1) Jurgen Klinsmann
“A lot of things in U.S. football are developing positively. Not only the national team, but also the youth department and the training conditions.” – Jurgen Klinsmann
Look, this qualifying campaign hasn’t always been pretty, but you could argue that it was never supposed to be. Jurgen Klinsmann has the unenviable task of making the United States a great footballing nation. This transition is starting to pay off too, especially as the team heads to Brazil next summer. The most talented senior players are getting substantially better, younger players are bringing a higher level of competition to the established senior players, and more U.S. players are competing in Europe against higher levels of competition week in and week out.
Most of all, you are seeing the start of a terrific trend: the U.S. wants to take its style of play to whichever opponent is on the pitch. Klinsmann’s team is seemingly confident playing the minnows of Belize and the powerhouses like Germany now. 4 years ago, could we say the same thing? Through youth development at all levels, squad development, tough friendlies against high level competition, fierce competition within his own squad, challenging players like Landon Donovan, Jozy Altidore and Clint Dempsey (C) and recruiting foreign based U.S. players, Klinsmann has started a revolution. And the U.S. likes its revolutions.
2) Senior U.S. Players
“Kasey refers to ‘collective spirit,’ I use mentality, commitment, determination … and balls……that is what our team is about.” – Michael Bradley, responding to Kasey Keller’s quote about the U.S. team spirit.

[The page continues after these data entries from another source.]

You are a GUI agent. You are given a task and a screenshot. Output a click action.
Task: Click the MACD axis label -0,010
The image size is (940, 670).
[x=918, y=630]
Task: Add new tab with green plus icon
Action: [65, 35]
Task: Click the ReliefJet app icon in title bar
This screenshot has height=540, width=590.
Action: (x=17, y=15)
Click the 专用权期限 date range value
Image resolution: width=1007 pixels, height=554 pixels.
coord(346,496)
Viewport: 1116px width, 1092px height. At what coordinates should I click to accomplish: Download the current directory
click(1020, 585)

The leaders of this U.S. team are battle tested. Beasley, Donovan, Dempsey, Bradley, Altidore & co. have been put through their paces by Klinsmann and have responded admirably. Truth be told though, they know that they have to set the example and continue to improve to have any real chance to make noise in Brazil. Their leadership will be a big factor in how this story pans out.
3) The Snow Game
“It is time to step up — not through talking and interviews — but through our play and by giving a performance everyone can be proud of.” – Michael Bradley, before the Snow Game
I went to the infamous Snow Game, and let me tell you, it was insane for the players (and fans) to be subjected to those conditions. What came out of it though was crucial to this World Cup Qualifying campaign; fortitude. Before the game against Costa Rica in Denver, there was a scathing article written by the Sporting News about the mindset of the team, divisions in the locker room and whether Klismann’s coaching methods were effective. The team responded with a great week of training and a crucial victory to get 3 points after a disappointing loss in Honduras the week before. The Hex is a tricky beast to navigate and the Snow Game provided a platform for the U.S. to re-establish itself in the standings. Side bar: I have never been that cold in my life, but it was so worth it.

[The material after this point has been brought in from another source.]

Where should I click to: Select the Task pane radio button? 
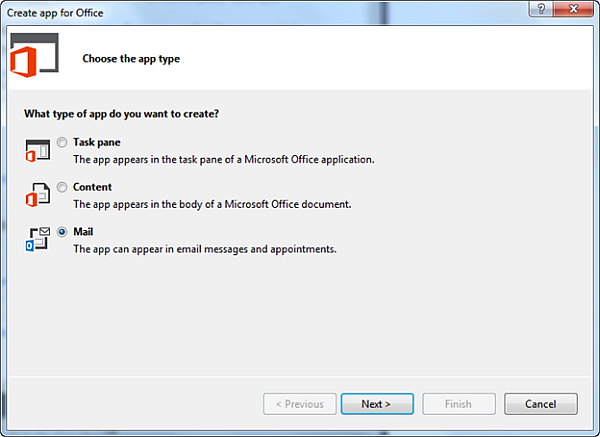tap(63, 142)
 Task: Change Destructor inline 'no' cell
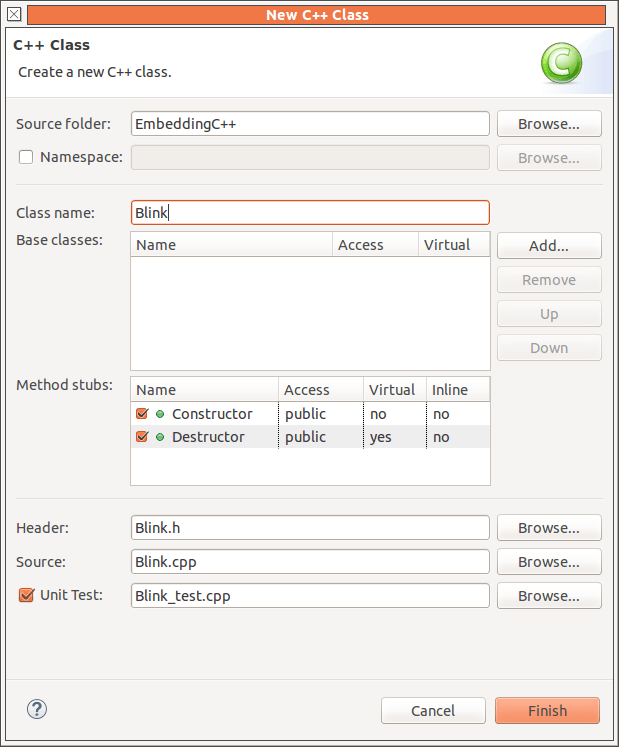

“Now it’s just normal. Now it’s just normal. The players come in, they know there are double sessions waiting for them. The players know what we expect tactically. The players know that there’s another guy behind them in every position, that if he doesn’t give everything he has, the next one steps in and steals his spot.” – Jurgen Klinsmann
One of Klinsy’s biggest coups of this campaign is the insertion of young players into the squad. Fabian Johnson, Matt Besler, Mix Diskerud, Joe Corona, Alejandro Bedoya, Aron Johansson and others have added much needed depth, speed and explosiveness to the existing squad. They understand Klinsy’s methods and want to play a more exciting style of football. While they need to be thrown into the fire a bit more, the future past Brazil 2014 looks very bright.
5) Home Field Advantage
“As an Englishman who has lived in this country for 20 years, it felt overwhelming to hear, and hard at first to believe, I was in America. Many U.S. internationals who toiled in the 1980s and early ’90s will agree with me. The growth and passion of America’s buoyant fan base is as important as the development of its football team. The fans passed the test with flying colors.” – Roger Bennett, ESPN
Last, but CERTAINLY not least, the U.S. has been immense at home during this World Cup Qualifying (WCQ) cycle (and Gold Cup). In fact, the U.S. is unbeaten in the last 26 WCQ at home. Denver, Seattle, Salt Lake, Columbus and Kansas City (on October 11th) have become fortresses for this team. Every location has it’s extreme advantages, but one factor has stood out in every city; The American Outlaws. AO has BROUGHT THE NOISE and created an in-game atmosphere to be extremely proud of. The best part: it is only getting better. Our tifo’s are growing larger, chants are getting louder, and the team is matching our performance.
PS: Mexico hasn’t scored on U.S. in last 443 minutes. Dos a cero.